To disentangle this vibrational manifold, we have used selective 13C labeling of the CO ligand by isolating SH from cells grown in a 13CO-enriched atmosphere. To verify selective 13CO labeling, we have first recorded IR spectra from both unlabeled and 13CO-containing as-isolated SH (Fig. 4C and D). While unlabeled SH exhibits the typical CO stretching band at 1957 cm–1,[19] this feature is considerably displaced by –45 cm–1 in case of 13CO-labeled SH, reflecting the larger mass of 13C. Moreover, both spectra exhibit the same set of four CN stretching bands at around 2098, 2090, 2081 and 2072 cm–1, as reported previously.[19] These observations demonstrate that the 13CO ligand of the [NiFe] site originates from externally supplied gaseous 13CO, which is consistent with observations previously made for the regulatory hydrogenase from R. eutropha.[20]

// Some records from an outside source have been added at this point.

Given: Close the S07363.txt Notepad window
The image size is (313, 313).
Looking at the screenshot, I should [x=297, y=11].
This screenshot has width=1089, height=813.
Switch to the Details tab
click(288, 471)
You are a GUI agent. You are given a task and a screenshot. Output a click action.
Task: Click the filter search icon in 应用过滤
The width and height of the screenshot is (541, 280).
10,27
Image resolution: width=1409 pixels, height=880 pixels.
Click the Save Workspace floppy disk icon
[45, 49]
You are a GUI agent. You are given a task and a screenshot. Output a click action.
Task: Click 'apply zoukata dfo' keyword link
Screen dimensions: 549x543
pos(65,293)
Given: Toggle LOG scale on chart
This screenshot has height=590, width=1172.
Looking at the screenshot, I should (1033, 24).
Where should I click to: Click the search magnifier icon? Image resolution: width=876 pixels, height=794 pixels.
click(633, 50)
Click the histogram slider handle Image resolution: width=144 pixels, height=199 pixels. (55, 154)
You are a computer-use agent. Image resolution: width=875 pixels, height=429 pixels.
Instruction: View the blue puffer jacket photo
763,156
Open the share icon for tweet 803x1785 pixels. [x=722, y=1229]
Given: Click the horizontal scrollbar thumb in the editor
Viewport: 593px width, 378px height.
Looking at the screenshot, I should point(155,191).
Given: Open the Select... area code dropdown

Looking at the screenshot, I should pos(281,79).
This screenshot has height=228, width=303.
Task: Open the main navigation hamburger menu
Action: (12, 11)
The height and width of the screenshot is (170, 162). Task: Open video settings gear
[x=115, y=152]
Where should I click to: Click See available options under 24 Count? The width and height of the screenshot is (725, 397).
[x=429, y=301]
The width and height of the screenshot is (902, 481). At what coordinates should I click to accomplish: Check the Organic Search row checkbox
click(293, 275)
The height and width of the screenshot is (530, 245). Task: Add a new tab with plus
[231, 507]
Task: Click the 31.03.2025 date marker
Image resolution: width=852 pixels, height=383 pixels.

The comparison of NRVS signatures between 550–650 cm–1 obtained from unlabeled and 13CO-labeled SH reveals isotopic shifts of 5–11 cm–1, indicating that major contributions of these bands are due to Fe–CO stretching and bending (Fig. 4A and B). In contrast, bands at lower frequencies are largely unaffected by 13CO labeling, demonstrating their affiliation with normal modes that are dominated by Fe–CN coordinates. In addition, closer inspection of 13CO isotopic shifts may also yield information about the character of individual Fe–CO modes in terms of predominant stretching and bending contributions.[21] The larger 13C isotopic shift observed for the band at 609 cm–1 (Δν = –11 cm–1) likely reflects more pronounced Fe–C–O bending contributions, while the smaller 13C effect on the band at 561 cm–1 (Δν = –5 cm–1) is indicative of a predominant Fe–CO stretching character. In line with previous computational studies,[10,11] these observations provide the first experimental insights into normal mode compositions (Fe–CO vs. Fe–CN) of the [NiFe] hydrogenase active site. Interestingly, Fe–CO modes of the SH, as probed by NRVS, appear at slightly higher frequencies compared to oxidized Dv hydrogenase, while the IR-traceable CO stretching vibrations are nearly the same. This observation may provide further details on structural and electronic properties of the SH active site.

Conclusions

In conclusion, the first combined NRVS and IR characterization of an oxygen-tolerant [NiFe]-hydrogenase revealed the content and redox behavior of FeS clusters in the NAD+-reducing enzyme from Ralstonia eutropha H16. We demonstrated the presence of one [2Fe2S] center and four [4Fe4S] clusters, which are only partly reduced upon incubation of the enzyme with the native electron donor NADH. This finding unravels the discrepancy between the number of predicted and EPR-detected FeS clusters in SH and related proteins, including Complex I, which underscores the benefit of NRVS for the characterization of complex metalloproteins. Furthermore, our approach provides access to the entire vibrational signature of the Fe(CO)(CN)2 moiety of the hydrogenase active site. For the first time, selective isotope labeling with gaseous 13CO allowed the experimental discrimination between Fe–CO and Fe–CN normal modes. Moreover, bands with predominant Fe–CO stretching and bending character could be identified. In summary, vibrational spectroscopy in conjunction with selective isotope labeling allows detailed insights into molecular coordinates of the active site in hydrogenase. An extension of this approach in terms of other site-specific isotope exchanges will likely provide further valuable information about functional and structural aspects of hydrogen-converting biocatalysts.